■ **Activity**: When you copy the entries, omit the images and keep every word as it is.
______________________________
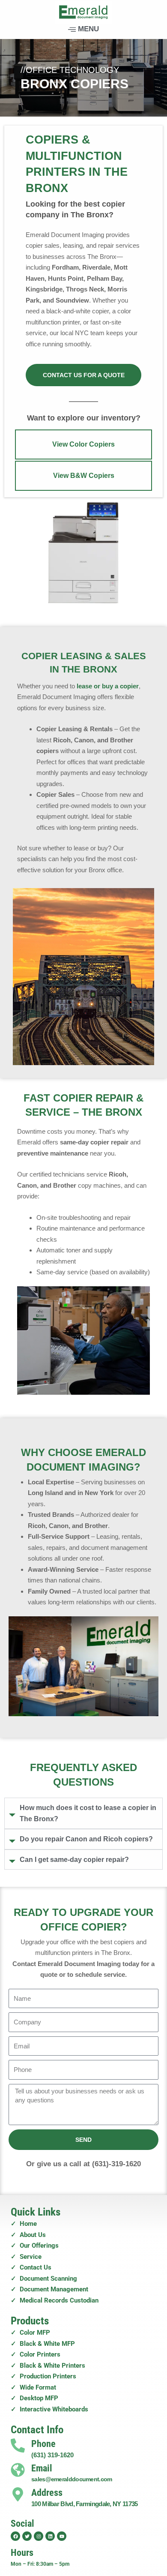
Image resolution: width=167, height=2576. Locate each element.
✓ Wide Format (33, 2387)
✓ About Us (28, 2235)
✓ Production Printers (43, 2376)
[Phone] (18, 2445)
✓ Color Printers (35, 2354)
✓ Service (26, 2257)
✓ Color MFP (30, 2332)
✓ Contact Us (31, 2267)
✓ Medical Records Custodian (54, 2300)
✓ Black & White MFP (43, 2344)
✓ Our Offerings (35, 2245)
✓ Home (24, 2224)
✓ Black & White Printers (48, 2365)
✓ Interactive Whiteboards (49, 2409)
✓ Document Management (49, 2289)
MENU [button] (88, 29)
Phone (43, 2443)
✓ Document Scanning (44, 2278)
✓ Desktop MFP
______________________________
■ **Expected output**:
Image resolution: width=167, height=2576. Locate each element.
✓ Wide Format (33, 2387)
✓ About Us (28, 2235)
✓ Production Printers (43, 2376)
[Phone] (18, 2445)
✓ Color Printers (35, 2354)
✓ Service (26, 2257)
✓ Color MFP (30, 2332)
✓ Contact Us (31, 2267)
✓ Medical Records Custodian (54, 2300)
✓ Black & White MFP (43, 2344)
✓ Our Offerings (35, 2245)
✓ Home (24, 2224)
✓ Black & White Printers (48, 2365)
✓ Interactive Whiteboards (49, 2409)
✓ Document Management (49, 2289)
MENU [button] (88, 29)
Phone (43, 2443)
✓ Document Scanning (44, 2278)
✓ Desktop MFP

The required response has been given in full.